Ультрамышление. Психология сверхнагрузок (Хэнк, Мэйси) - страница 23

Говорил ли он себе то, что говорил мне на наших субботних выездах? («Настройся пройти это».)

Повторял ли вдохновенные слова Кена Клоубера? («Вы можете больше, чем вам кажется… Чтобы прийти к успеху, нужно никогда не сдаваться».)

Смог ли он убедить себя, что это было «хорошим психологическим тренингом»? Или в том, что психологическая подготовка, полученная им в других забегах, поможет ему преодолеть и этот? Или в том, что по сравнению с трудностями, через которые проходит мама в ее болезни, это сущие пустяки?

Много лет спустя, когда я спросил его, папа признался, что большая часть воспоминаний о том забеге у него просто заблокирована. Но он хорошо помнил, что это было страшное испытание болью, и в определенный момент некая искра, некая мысль, некая установка – установка на ультрамышление – внезапно сработали и взяли верх над всем остальным там, на ужасном подъеме в полной темноте на перевал Хоуп.

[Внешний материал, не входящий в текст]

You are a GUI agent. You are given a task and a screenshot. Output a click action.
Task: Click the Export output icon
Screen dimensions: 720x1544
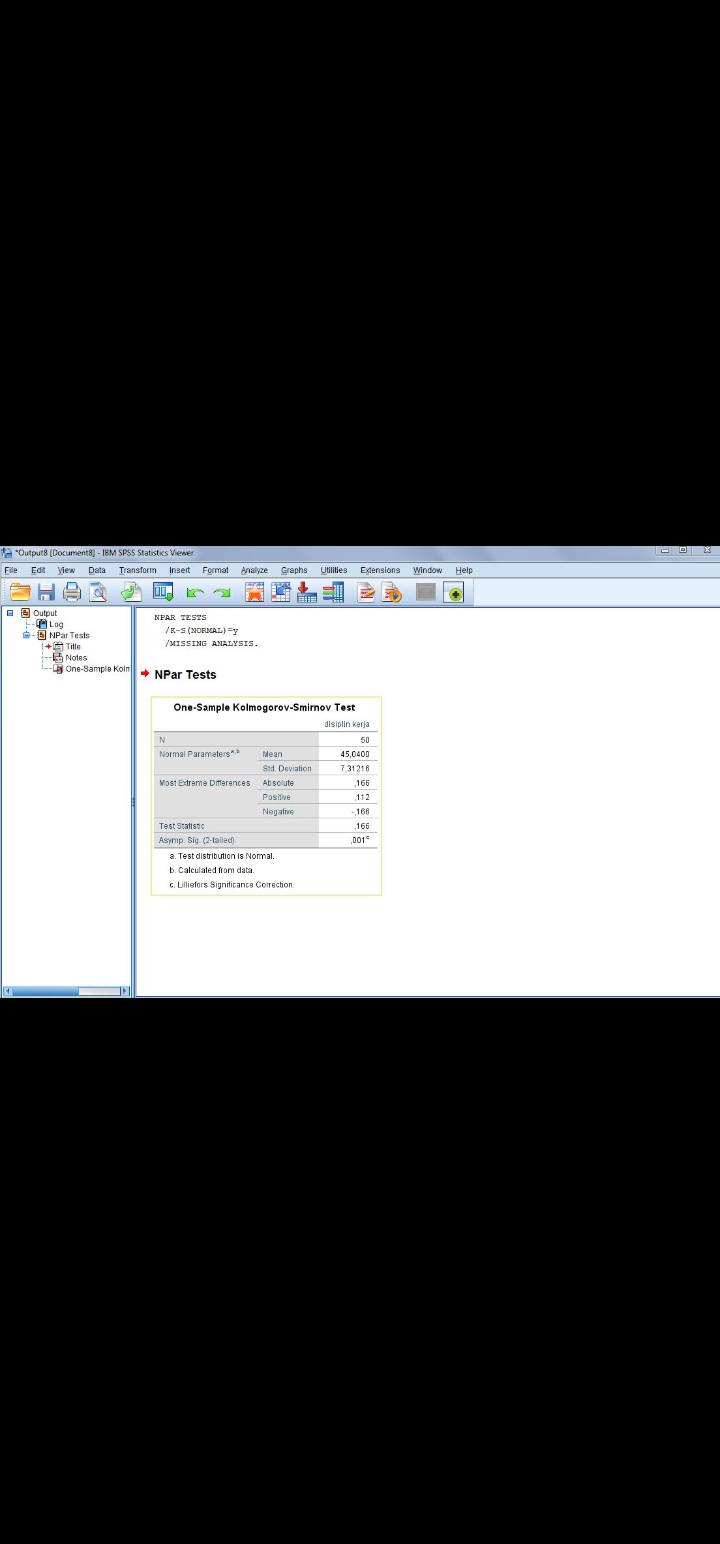(132, 593)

«Когда я падал на колени и меня выворачивало, – вспоминает отец, – казалось, что идти дальше невозможно. Но я говорил себе, что буду продолжать, покуда вообще смогу двигаться. И пока я двигался, я продолжал верить, что это возможно».

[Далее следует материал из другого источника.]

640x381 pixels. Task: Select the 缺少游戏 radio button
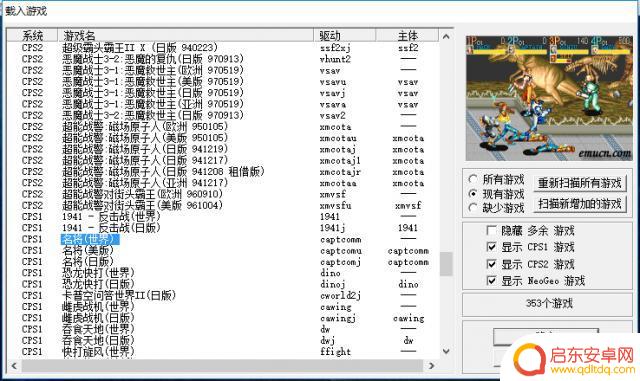coord(473,208)
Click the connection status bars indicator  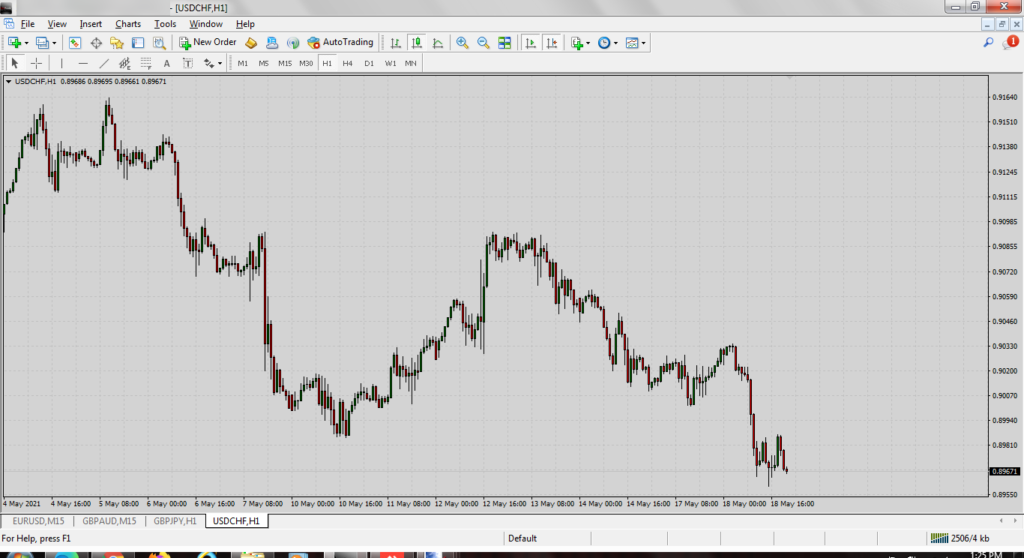coord(941,539)
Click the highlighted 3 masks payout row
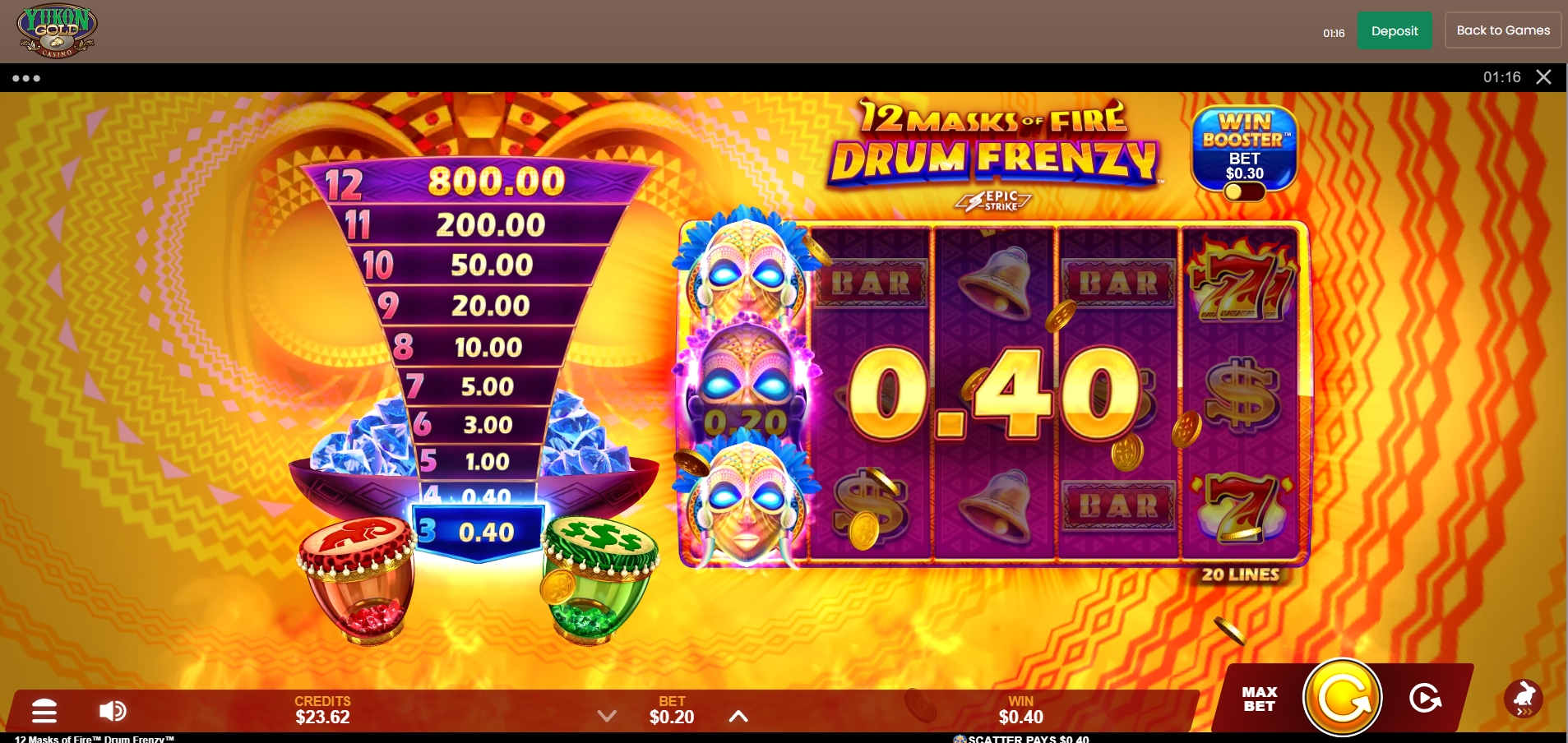The image size is (1568, 743). tap(478, 533)
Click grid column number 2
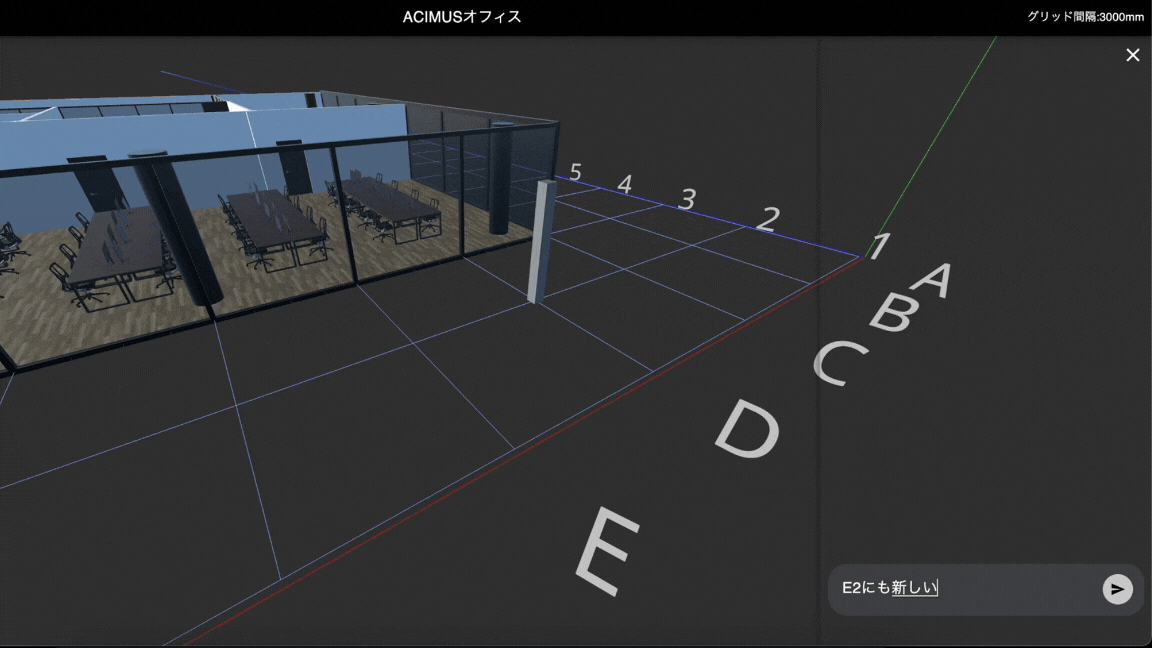Viewport: 1152px width, 648px height. (x=766, y=219)
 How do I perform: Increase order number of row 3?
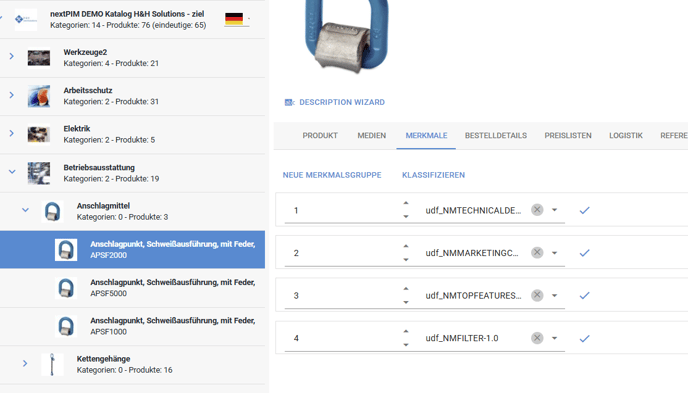click(406, 289)
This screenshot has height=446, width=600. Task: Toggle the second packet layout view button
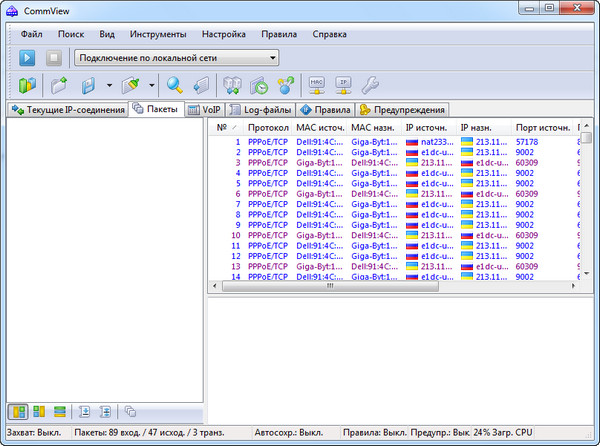[39, 411]
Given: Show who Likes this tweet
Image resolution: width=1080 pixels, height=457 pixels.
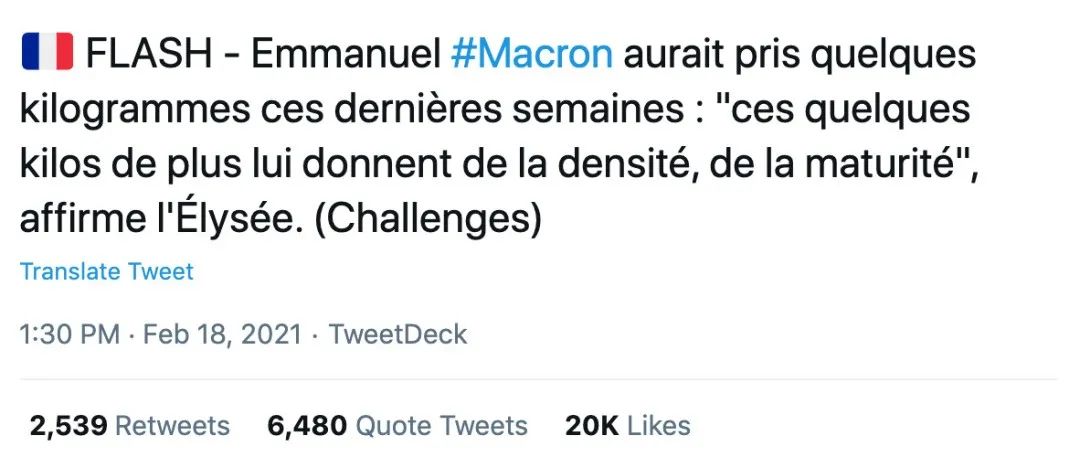Looking at the screenshot, I should point(659,425).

Мы ждали на финишной черте в Ледвилле. Ждали, ждали и ждали. (Большинство моих детских воспоминаний о «Ледвиллской сотне» связаны с ожиданием. Может быть, еще и поэтому я стараюсь финишировать побыстрее в Ледвилле и в других сверхмарафонах, теперь уже ради моих детей!)

Наконец, отец появился в конце дороги, прозванной местными «Бульвар». Этот участок грунтовки длиною в три километра приводит к окраине Ледвилла. Папа выглядел очень плохо, и я до сих пор помню его остекленевший взгляд. Он напугал меня. Время подходило уже к десяти утра второго дня забега. Накануне вечером мы поселились в местном отеле, посмотрели телевизор, немного поспали, а потом, примерно в четыре утра, снова вышли на трассу. А папа бежал уже вторые сутки. Все это время он был где-то там, на трассе, сражался с добровольно принятыми на себя болью и трудностями. (Удивительно, но на следующее утро его разбитое тело каким-то образом продолжало стремиться вперед, хотя, очевидно, должно было бы лежать где-нибудь плашмя, возможно, даже на больничной койке; то же происходило и с другими участниками того сверхмарафона.)

Папа бежал на фоне нависающих над городом Скалистых гор, среди рельефных очертаний которых был и перевал Хоуп, самая высокая точка трассы. Когда он появился на Шестой улице, контрольное время уже почти истекло. Часы отсчитывали последние минуты, и взгляд отца был прикован к финишной растяжке, за которой стояли мы. Глаза его были налиты кровью и воспалены, и все же – и это непостижимо – полны жизни и энергии. Предельно изможденный, он едва мог говорить, но искренне улыбнулся нам, своим детям. Мы выбежали, чтобы подержать его за руки, пока он шаркал по красному ковру последние 20 метров до финиша.